3. Cependant, là n’est pas l’objet de ce bref commentaire. Ce dernier vise plutôt à explorer les options alternatives à la CPI qui se voit dépouillée de sa compétence sur les crimes graves commis au Burundi, en raison du retrait de cet État. En effet, certains semblaient présenter la CPI comme une panacée; ce qui n’est pas le cas. La triste vérité que l’on doit révéler aux victimes et aux Burundais en général est que, même si la CPI serait restée compétente pour le Burundi, l’expérience démontre qu’elle ne prendrait, au grand maximum, que 3 à 5 affaires seulement. En plus, rien ne garantit que les grands “suspects”, selon l’opinion publique, soient parmi eux! Alors, en quoi est-ce que poursuivre trois ou cinq individus aurait-elle contribué à endiguer le mal burundais incarné par l’impunité des crimes graves?
4. D’où alors la nécessité d’amorcer une discussion franche entre Burundais sur les voies alternatives. Je suis conscient que celle-ci a déjà eu lieu dans le passé avec les consultations populaires sur les mécanismes de justice transitionnelle. Néanmoins, j’estime qu’elle a besoin d’être relancée, au regard de cette soif inassouvie de justice que l’on perçoit dans les discours des uns et des autres.
5. Les options alternatives seraient d’une part l’appareil judiciaire du Burundi et, d’autre part, un tribunal hybride spécial pour le Burundi. D’entrée de jeu, je dois signaler que ces mécanismes seraient durables et équitables étant donné que leur compétence ne serait ni temporairement ni matériellement limitée comme l’était celle de la CPI. Ce qui présente un avantage comparatif évident dans ce sens qu’ils seraient adaptés pour prendre en charge toutes les victimes, sans considération d’époque ni d’épisode.
6. Les contraintes d’espace m’obligent à traiter de ces mécanismes dans deux publications séparées. La présente portera donc sur le rôle que l’appareil judiciaire burundais peut et en fait doit jouer en vue d’éradiquer l’impunité, de rendre justice et de valoriser la dignité et l’humanité des victimes burundaises des tragédies d’hier, d’aujourd’hui et du futur. Il ne s’agit donc pas pour les tribunaux burundais de combler le vide laissé par la CPI devenue incompétente à la suite du retrait, mais plutôt d’occuper réellement la place qui est la leur. En réalité, les tribunaux nationaux font partie du réseau de justice pénale dont ils constituent le principal pilier pour la répression des crimes graves de droit international. Les différents instruments juridiques prévoient leur compétence prioritaire dans cette tâche.

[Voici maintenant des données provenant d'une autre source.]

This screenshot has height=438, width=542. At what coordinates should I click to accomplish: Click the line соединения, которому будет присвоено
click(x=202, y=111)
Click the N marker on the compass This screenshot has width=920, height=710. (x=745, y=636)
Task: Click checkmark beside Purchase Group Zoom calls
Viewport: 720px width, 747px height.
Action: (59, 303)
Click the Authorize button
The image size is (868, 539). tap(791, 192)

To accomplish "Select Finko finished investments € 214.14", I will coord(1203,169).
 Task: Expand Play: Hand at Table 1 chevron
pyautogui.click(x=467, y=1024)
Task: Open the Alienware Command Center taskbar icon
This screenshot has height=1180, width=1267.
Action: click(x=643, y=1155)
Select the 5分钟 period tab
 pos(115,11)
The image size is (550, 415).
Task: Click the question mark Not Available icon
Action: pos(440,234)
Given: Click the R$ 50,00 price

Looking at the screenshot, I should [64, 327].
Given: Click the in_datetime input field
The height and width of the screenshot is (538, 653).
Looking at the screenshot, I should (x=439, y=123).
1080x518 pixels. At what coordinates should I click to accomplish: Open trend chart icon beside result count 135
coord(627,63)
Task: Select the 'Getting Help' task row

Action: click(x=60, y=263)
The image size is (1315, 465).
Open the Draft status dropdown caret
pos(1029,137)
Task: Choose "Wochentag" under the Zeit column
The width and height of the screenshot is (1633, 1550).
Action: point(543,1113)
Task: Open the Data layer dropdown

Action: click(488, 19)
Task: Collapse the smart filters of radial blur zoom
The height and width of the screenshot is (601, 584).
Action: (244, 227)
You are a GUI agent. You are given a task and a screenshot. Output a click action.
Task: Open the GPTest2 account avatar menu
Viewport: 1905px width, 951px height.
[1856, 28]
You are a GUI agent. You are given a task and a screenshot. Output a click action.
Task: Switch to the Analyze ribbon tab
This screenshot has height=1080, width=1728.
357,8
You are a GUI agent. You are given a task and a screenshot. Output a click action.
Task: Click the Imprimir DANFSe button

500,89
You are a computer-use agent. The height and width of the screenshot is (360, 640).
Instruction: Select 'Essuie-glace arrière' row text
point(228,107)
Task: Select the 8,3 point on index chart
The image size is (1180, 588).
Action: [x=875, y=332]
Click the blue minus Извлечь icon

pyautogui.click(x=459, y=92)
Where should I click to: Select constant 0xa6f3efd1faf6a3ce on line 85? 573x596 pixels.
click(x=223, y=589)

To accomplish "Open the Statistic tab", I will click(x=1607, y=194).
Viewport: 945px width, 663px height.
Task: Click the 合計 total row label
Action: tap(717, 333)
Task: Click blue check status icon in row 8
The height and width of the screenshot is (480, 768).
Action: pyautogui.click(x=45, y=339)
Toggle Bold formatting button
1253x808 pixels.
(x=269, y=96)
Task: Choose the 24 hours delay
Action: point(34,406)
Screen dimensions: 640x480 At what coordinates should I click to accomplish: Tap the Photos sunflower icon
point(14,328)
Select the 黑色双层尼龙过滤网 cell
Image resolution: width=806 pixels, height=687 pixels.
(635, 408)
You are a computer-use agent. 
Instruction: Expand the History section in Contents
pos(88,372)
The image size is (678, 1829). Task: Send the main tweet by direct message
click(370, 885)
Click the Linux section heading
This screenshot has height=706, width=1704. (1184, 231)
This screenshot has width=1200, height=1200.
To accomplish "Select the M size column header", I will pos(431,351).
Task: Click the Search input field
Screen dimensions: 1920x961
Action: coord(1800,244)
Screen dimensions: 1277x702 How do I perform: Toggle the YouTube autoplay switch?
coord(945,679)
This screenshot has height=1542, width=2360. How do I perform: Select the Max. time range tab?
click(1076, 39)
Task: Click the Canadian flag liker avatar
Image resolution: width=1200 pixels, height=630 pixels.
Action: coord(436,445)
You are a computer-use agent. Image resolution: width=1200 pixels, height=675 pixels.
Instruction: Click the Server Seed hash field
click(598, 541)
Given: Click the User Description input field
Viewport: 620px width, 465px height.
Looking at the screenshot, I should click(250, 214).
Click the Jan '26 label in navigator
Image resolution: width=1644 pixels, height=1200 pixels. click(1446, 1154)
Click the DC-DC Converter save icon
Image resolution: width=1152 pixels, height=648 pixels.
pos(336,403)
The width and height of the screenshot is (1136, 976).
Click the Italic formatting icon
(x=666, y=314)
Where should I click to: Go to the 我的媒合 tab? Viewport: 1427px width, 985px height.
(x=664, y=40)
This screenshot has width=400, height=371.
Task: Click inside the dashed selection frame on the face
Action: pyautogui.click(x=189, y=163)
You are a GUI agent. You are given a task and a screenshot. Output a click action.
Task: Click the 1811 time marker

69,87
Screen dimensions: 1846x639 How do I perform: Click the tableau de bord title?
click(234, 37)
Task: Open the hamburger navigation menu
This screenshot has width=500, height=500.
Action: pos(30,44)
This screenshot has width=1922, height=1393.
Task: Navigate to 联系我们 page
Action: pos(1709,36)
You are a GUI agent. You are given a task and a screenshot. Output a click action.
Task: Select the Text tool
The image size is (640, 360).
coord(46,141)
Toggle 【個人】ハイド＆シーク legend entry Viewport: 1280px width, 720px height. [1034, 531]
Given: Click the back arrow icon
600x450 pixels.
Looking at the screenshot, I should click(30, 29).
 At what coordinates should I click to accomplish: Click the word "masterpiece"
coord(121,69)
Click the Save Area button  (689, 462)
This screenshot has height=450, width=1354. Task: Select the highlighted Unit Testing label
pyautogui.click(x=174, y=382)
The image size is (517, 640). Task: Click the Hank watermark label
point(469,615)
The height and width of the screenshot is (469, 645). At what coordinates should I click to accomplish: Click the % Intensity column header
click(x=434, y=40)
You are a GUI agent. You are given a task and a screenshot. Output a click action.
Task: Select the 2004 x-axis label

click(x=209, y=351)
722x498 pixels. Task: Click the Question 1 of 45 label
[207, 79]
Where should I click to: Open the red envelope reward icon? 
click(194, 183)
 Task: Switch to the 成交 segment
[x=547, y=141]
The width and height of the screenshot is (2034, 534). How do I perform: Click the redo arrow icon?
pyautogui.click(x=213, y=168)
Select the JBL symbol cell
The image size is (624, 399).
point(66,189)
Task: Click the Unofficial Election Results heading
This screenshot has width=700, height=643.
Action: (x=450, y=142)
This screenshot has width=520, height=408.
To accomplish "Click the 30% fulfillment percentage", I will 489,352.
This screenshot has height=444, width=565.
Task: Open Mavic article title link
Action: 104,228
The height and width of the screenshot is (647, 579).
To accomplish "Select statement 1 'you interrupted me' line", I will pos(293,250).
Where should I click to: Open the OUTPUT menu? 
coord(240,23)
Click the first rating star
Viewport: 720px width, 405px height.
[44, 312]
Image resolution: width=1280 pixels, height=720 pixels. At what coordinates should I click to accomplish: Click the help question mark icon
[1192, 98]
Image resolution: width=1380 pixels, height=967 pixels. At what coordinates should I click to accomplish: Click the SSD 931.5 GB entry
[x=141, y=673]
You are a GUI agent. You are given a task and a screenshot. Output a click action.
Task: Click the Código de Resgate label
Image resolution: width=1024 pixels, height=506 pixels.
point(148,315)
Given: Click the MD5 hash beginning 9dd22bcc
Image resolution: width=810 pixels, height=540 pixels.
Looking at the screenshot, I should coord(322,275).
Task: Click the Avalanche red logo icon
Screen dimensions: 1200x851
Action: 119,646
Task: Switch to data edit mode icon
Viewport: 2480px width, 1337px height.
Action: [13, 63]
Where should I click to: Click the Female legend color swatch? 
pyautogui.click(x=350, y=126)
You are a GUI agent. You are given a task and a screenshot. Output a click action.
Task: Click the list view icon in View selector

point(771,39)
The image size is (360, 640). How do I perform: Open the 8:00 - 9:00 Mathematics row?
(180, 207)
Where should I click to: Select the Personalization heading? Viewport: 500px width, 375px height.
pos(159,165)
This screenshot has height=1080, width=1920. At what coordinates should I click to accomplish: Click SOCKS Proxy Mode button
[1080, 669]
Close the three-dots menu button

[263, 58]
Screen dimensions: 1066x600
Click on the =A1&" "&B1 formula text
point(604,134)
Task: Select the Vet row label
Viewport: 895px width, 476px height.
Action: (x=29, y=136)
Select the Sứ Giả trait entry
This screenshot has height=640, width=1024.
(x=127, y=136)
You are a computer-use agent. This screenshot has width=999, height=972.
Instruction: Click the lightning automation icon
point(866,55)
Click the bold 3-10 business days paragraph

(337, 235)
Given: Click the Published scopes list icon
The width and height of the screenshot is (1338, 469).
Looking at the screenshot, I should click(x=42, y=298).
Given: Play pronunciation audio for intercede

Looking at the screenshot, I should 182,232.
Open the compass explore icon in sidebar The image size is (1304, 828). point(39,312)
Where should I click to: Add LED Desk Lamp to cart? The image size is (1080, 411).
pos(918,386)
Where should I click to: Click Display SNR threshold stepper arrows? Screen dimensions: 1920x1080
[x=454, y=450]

7. Ainsi, on peut affirmer que le défaut de compétence de la CPI par rapport au Burundi interpelle fortement l’appareil judiciaire burundais. Il le met devant ses responsabilités à faire quelque chose. Néanmoins, dans l’état actuel des choses, les attentes sont mesurées car l’appareil judiciaire buterait à plusieurs obstacles dans l’accomplissement de sa mission: l’énormité et la complexité des crimes à réprimer, le manque de moyens logistiques et de compétences techniques spécifiques pour mener des enquêtes, surtout celles relatives aux épisodes trop vieux, l’absence de volonté politique, l’inexpérience des magistrats dans le traitement des dossiers d’une telle ampleur, la crise politique, le défaut d’indépendance, etc.
8. Pour ce faire, trois conditions doivent, à mon sens être remplies, si on veut préparer le système judiciaire à cette nouvelle mission:
i) La résolution de la crise politique actuelle : Les crimes et autres violations graves des droits de l’Homme, quelle qu’en soit la qualification, ont été commis sur fond de problèmes politiques. Or, en cas de crise politique, il y a nécessité de solutions politiques pour y mettre fin. Les tentatives de judiciarisation des questions politiques n’aboutissent pas nécessairement. Il est grand temps que la médiation de Museveni-Mkapa et les différents autres émissaires de la communauté internationale puissent conclure le processus. La résolution de la crise permettra un apaisement des esprits, le retour des réfugiés, la protection des témoins, etc. tout en suscitant la volonté politique indispensable pour que le système judiciaire soit effectif et efficace.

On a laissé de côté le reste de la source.